For recommendations regarding initiation of SOMAVERT, based on baseline liver tests (LTs) and recommendations for monitoring of liver tests while on SOMAVERT, refer to Table A.
Table A: Recommendations for initiation of SOMAVERT treatment based on baseline LTs and for periodic monitoring of LTs during SOMAVERT treatment
| Baseline LT Levels | Recommendations |
| Normal | • May treat with SOMAVERT. • Serum concentrations of ALT and AST should be monitored at 4- to 6-week intervals for the first 6 months of treatment with SOMAVERT, or at any time in patients exhibiting symptoms suggestive of hepatitis. |
| Elevated, but less than or equal to 3 times ULN | • May treat with SOMAVERT; however, monitor LTs monthly for at least 1 year after initiation of therapy and then bi-annually for the next year. |
| Greater than 3 times ULN | • Do not treat with SOMAVERT until a comprehensive workup establishes the cause of the patient's liver dysfunction. • Determine if cholelithiasis or choledocholithiasis is present, particularly in patients with a history of prior therapy with somatostatin analogs. • Based on the workup, consider initiation of therapy with SOMAVERT. • If the decision is to treat, LTs and clinical symptoms should be monitored very closely. |
Abbreviations: ALT = alanine aminotransferase; AST = aspartate transaminase; LT = liver test; ULN = upper limit of normal.
If a patient develops LT elevations, or any other signs or symptoms of liver dysfunction while receiving SOMAVERT, the following patient management is recommended (Table B).

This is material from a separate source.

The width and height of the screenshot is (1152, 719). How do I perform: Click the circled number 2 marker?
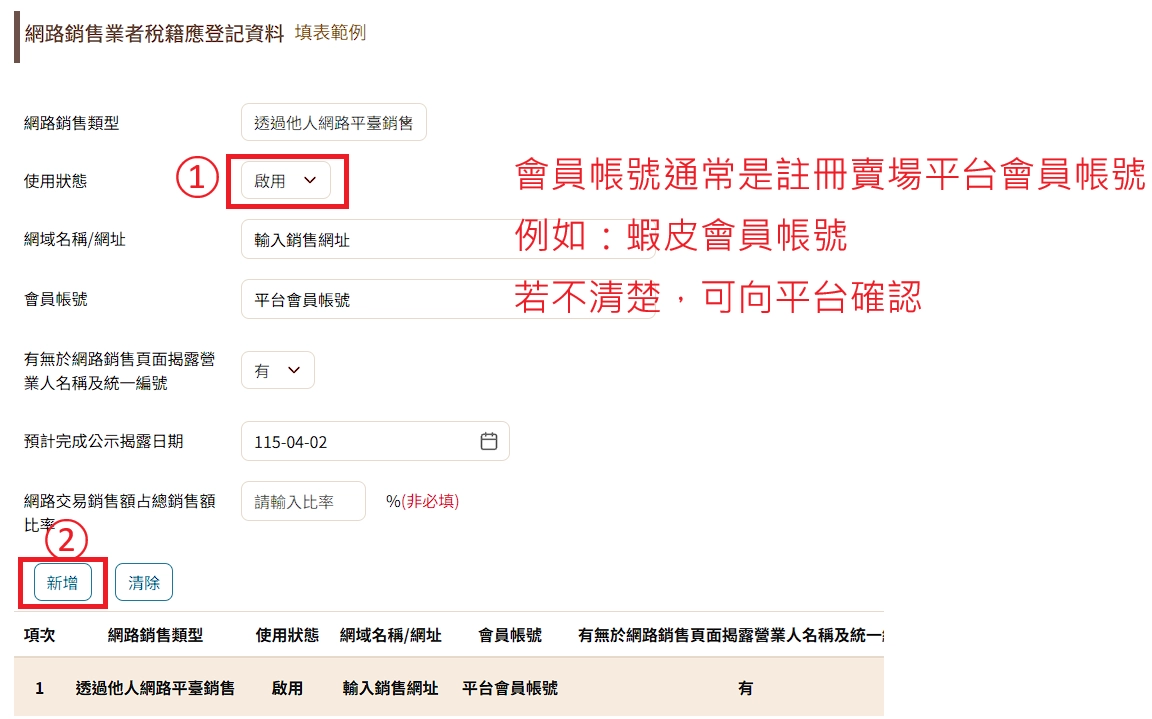67,541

Table B. Clinical recommendations based on abnormal liver test results while on SOMAVERT
| LT Levels and Clinical Signs/Symptoms | Recommendations |
| Elevated, but less than or equal to 3 times ULN | • May continue therapy with SOMAVERT. However, monitor LTs monthly to determine if further increases occur. |
| Greater than 3 but less than 5 times ULN (without signs/symptoms of hepatitis or other liver injury, or increase in serum TBIL) | • May continue therapy with SOMAVERT. However, monitor LTs weekly to determine if further increases occur (see below). • Perform a comprehensive hepatic workup to discern if an alternative cause of liver dysfunction is present. |
| At least 5 times ULN, or transaminase elevations at least 3 times ULN associated with any increase in serum TBIL (with or without signs/symptoms of hepatitis or other liver injury) | • Discontinue SOMAVERT immediately. • Perform a comprehensive hepatic workup, including serial LTs, to determine if and when serum levels return to normal. • If LTs normalise (regardless of whether an alternative cause of the liver dysfunction is discovered), consider cautious reinitiation of therapy with SOMAVERT, with frequent LT monitoring. |
| Signs or symptoms suggestive of hepatitis or other liver injury (e.g., jaundice, bilirubinuria, fatigue, nausea, vomiting, right upper quadrant pain, ascites, unexplained oedema, easy bruisability) | • Immediately perform a comprehensive hepatic workup. • If liver injury is confirmed, the drug should be discontinued. |
Hypoglycaemia
The study conducted with pegvisomant in diabetic patients treated either by insulin or by oral hypoglycaemic medicinal products revealed the risk of hypoglycaemia in this population. Therefore, in acromegalic patients with diabetes mellitus, doses of insulin or hypoglycaemic medicinal products may need to be decreased (see section 4.5).
Improved fertility
The therapeutic benefits of a reduction in IGF-I concentration which results in improvement of the patient's clinical condition could potentially also improve fertility in female patients (see section 4.6).
Pregnancy
Acromegaly control may improve during pregnancy. Pegvisomant is not recommended during pregnancy (see section 4.6). If pegvisomant is used during pregnancy, IGF-I levels should be closely monitored and pegvisomant doses may need to be adjusted (see section 4.2) based on IGF-I values.
Sodium content
This medicinal product contains less than 1 mmol sodium (23 mg) per dose. Patients on low sodium diets can be informed that this medicinal product is essentially 'sodium free'.